Yesterday, the Federal Communications Commission voted to approve a public notice that seeks comment on testing spectrum sharing on the 5.9GHz band. These spectrum sharing tests would be set up between the auto industry’s vehicle-to-vehicle communications (“Dedicated Short Range Communications,” or DSRC) and Wi-Fi. Public Knowledge joins others in asking the FCC to allow devices to share this 75 MHz of much-needed spectrum on a non-interfering basis.
The following can be attributed to Harold Feld, Senior Vice President at Public Knowledge:
“For the last four years, the auto industry — with the help of the Department of Transportation — has fought to keep the brakes on addressing our Wi-Fi spectrum crisis. Finally, the FCC has jumpstarted this proceeding and demanded that the auto industry and DoT stop stalling and submit their claims about life and safety to an open, scientific testing process they cannot bias or suppress.
“Unfortunately, as Public Knowledge has investigated the planned deployment of DSRC technology over the last few months, it has become clear to us that installation of DSRC technology in cars would make consumers less safe.
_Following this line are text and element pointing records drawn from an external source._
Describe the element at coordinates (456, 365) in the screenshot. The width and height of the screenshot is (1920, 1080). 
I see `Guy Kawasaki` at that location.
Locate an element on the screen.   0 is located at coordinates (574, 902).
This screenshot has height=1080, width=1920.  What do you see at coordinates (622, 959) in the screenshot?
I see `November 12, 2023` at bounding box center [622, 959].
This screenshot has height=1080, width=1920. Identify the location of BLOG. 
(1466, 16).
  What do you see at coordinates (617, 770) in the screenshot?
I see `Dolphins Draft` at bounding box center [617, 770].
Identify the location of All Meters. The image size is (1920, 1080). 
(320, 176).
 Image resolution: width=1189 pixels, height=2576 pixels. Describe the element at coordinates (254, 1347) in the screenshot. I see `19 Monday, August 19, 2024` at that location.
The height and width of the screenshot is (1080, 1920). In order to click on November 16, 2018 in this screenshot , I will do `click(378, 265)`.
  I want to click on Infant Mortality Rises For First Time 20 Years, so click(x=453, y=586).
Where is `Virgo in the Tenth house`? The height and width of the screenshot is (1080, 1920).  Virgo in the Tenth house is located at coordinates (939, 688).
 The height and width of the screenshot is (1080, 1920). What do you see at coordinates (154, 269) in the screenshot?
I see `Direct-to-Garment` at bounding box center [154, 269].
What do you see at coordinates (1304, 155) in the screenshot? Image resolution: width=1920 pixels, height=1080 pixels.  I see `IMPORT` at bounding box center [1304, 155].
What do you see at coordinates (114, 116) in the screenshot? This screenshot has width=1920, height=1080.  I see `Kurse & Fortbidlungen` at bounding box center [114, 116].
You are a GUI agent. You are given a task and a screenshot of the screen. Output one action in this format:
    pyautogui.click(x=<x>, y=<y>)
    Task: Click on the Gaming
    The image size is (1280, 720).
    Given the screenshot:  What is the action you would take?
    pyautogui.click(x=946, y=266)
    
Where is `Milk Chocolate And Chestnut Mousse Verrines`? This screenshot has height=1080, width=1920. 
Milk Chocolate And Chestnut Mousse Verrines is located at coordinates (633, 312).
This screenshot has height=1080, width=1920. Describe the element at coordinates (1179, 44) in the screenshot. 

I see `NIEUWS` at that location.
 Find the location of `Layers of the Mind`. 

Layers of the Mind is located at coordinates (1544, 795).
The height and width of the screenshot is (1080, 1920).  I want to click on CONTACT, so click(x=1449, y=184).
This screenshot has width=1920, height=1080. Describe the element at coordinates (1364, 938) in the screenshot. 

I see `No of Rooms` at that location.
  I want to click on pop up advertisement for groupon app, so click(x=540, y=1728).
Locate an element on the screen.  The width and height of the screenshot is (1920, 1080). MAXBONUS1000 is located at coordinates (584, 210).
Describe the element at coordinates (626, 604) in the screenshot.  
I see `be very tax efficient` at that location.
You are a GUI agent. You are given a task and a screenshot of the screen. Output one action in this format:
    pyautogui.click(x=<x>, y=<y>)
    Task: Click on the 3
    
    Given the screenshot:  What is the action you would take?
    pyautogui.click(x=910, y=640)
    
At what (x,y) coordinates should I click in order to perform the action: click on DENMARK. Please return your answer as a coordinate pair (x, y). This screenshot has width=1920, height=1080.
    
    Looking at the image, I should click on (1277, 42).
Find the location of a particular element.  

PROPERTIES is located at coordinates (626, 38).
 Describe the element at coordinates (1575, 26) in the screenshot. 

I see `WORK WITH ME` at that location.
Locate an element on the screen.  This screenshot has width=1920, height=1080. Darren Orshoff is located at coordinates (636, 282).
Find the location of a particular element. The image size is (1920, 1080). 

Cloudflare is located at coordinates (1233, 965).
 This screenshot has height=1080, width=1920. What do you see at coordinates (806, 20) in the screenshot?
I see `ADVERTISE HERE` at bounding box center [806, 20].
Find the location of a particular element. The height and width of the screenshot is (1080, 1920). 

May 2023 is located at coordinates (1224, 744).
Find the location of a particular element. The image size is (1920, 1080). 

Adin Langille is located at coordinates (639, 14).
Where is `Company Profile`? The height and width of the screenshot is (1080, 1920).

In particular, because car makers plan to use this “life and safety” spectrum for mobile payments and other for-profit uses, DSRC will create new opportunities for cyberhackers and identity thieves.
“In the next few weeks, Public Knowledge will ask the FCC to open a new proceeding on DSRC to address these issues, regardless of the decision the FCC makes on the feasibility of opening portions of the DSRC band for spectrum sharing.”